Anne-Marie Declerck en Walter Van Steenbrugge: groot gelijk – Een journalist is géén politieman en géén magistraat

Op hun altijd interessante site, zijn de advocaten Walter Van Steenbrugge en Anne-Marie Declerck verontwaardigd over de zoveelste stunt van de media, nu weer de VRT, om iemand zonder kans op wederwoord al op voorhand schuldig te verklaren in een trial by media.
Een ernstige kwaal is dat geworden, zeg dat wel.

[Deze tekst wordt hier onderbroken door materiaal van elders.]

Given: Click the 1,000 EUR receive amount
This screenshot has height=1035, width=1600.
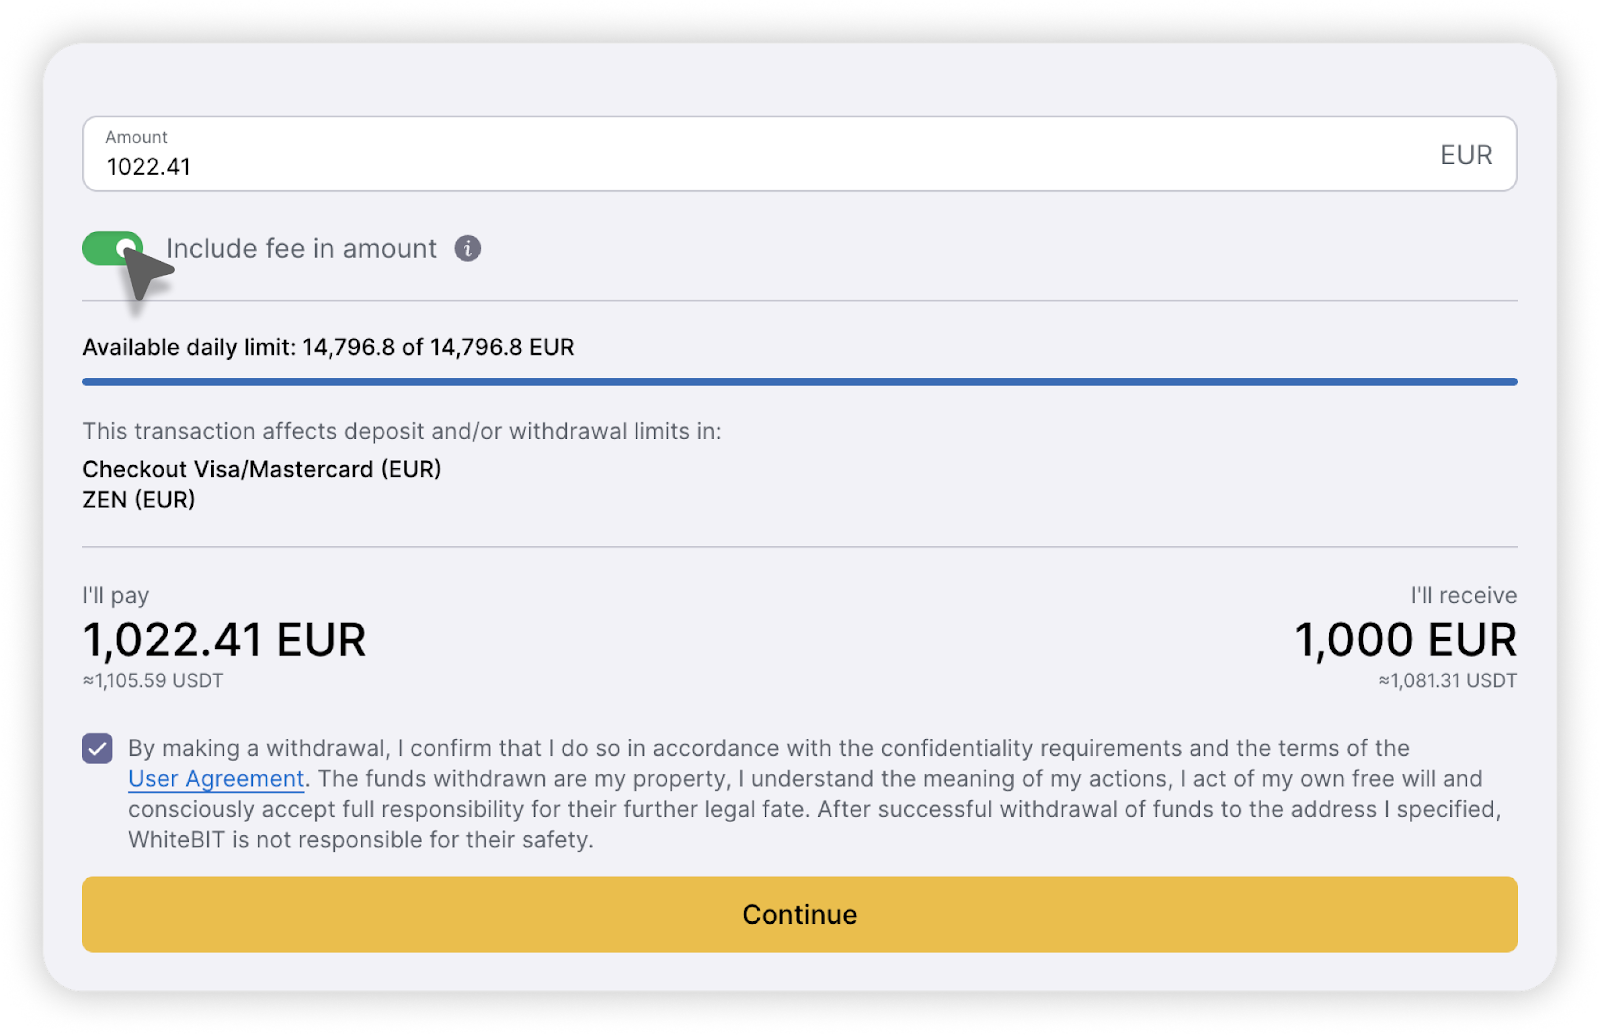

In hun intro hebben ze het over Het Belang van Limburg dat het in 2010 bestond om,
een online poll te organiseren
waarbij iedereen kon kiezen voor de schuld of onschuld van Els Clottemans
in de zogeheten parachutemoord.

Of de deelnemers aan de poll
of de lezers van de krant
het dossier kenden,
was van geen tel.

De loutere berichtgeving van de krant moest volstaan om te kunnen stemmen over de schuld.
De schaamte voorbij.




Uit de redenering van Anne-Marie Declerck en Walter Van Steenbrugge:

Deze week bracht de Pano-redactie een reportage over vermeende fraude bij het uitreiken van humanitaire visa.
De journalist in kwestie zei daarin de afspraak te hebben gemaakt met het Antwerpse parket
om de reportage uit te zenden op het gepaste ogenblik.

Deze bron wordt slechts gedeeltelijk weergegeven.